Nearly 25 per cent of the country's tribal population resides in Madhya Pradesh and they account for a crucial 23 per cent of the state's total populace. Worryingly for the Congress, this traditional vote base just maybe exploring other political options. During the 1993 assembly elections, the party had talked of a tribal chief minister, though it ultimately installed a thakur, Digvijay Singh. It was seen a 'second' betrayal. (In 1980, at the behest of Sanjay Gandhi, tribal leader Shivbhanu Singh Solanki had to make the way for Arjun Singh as CLP leader despite securing more votes.)
Digvijay has not helped matters by alienating tribal leaders like Arvind Netam (who has joined the BSP), Dilip Singh Bhuria (who has floated his own forum) and Ajit Jogi. Or by sacking a tribal minister, Dayal Singh Tumrachi, on corruption charges, which tribals feel is curious since other equally tainted, 'caste' ministers have retained their portfolios. The implications are not lost on the Congress and a senior minister admits: "We will have to do everything to win back the support of the tribals. In the absence of the wholehearted support of our traditional backers like Muslims and the scheduled castes, our fate hinges on the tribal vote."
On the other hand, on November 5, the BJP elevated Nand Kumar Sai, an MP from Raigarh, to the helm of its Madhya Pradesh unit. The idea of having a tribal for the state unit's top post has been credited to the Congress, which a few months back installed Urmila Singh as MPCC president, with Dalbir Singh as working president. In turn, former Union minister Netam takes credit for these appointments. "It was because of my joining the BSP that the two parties had to bring in tribal leaders," he says. "But merely installing these mascots cannot deceive the new generation of tribals who understand this dirty game."

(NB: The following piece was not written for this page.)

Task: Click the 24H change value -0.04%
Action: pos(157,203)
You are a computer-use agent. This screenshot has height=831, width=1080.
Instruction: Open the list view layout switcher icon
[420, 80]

Fielding tribal leaders aside, the Congress has launched a campaign to restore adivasi lands back to them and new development plans for Bastar have been announced. Money lending, through a legislation passed in the recently concluded assembly session, has been banned in the tribal areas—a long-standing demand.
That's not all of it. To preempt the BJP's planned overtures towards the tribals, Digvijay has also launched a counter-campaign to discredit the BJP by handing over further investigations into the tendu patta scam, dating back to 1990 when a BJP government was in office, to the CBI. Tendu pattas, leaves used to roll bidis, form a sensitive issue, for it provides a relatively lucrative livelihood to more than 16 lakh tribals. The impression that the BJP deprived them of a bonus and worked overtime to benefit its chosen traders could be a major trumpcard for the Congress.
The BJP has so far concentrated its efforts on Bastar. After raising the issue of a drought in the adivasi district, senior BJP leaders, including leader of the opposition Vikram Verma and Sai, organised a rally in Bastar, demanding that relief work be taken up on a war footing.
But what is causing much worry for the two leading parties is the BSP—which in the last assembly elections helped Gondwana Gantantra Party (GGP) leader Hirasingh Markam win the Tanakhar seat in Bilaspur district, a Congress stronghold. The BSP has also appointed Netam as a general secretary on its national body. Besides organising adivasi melas, the party has constituted tribal cultural groups to create goodwill for the party of the downtrodden.
Indeed, aware of how lethal the combined Harijan power of BSP and tribal power of the GGP could be, Digvijay has been going all out to win over Markam. To no avail, so far. But with elections still some months away, these parties are bound to finetune their tribal policies. On which probably hangs their chance of coming to power.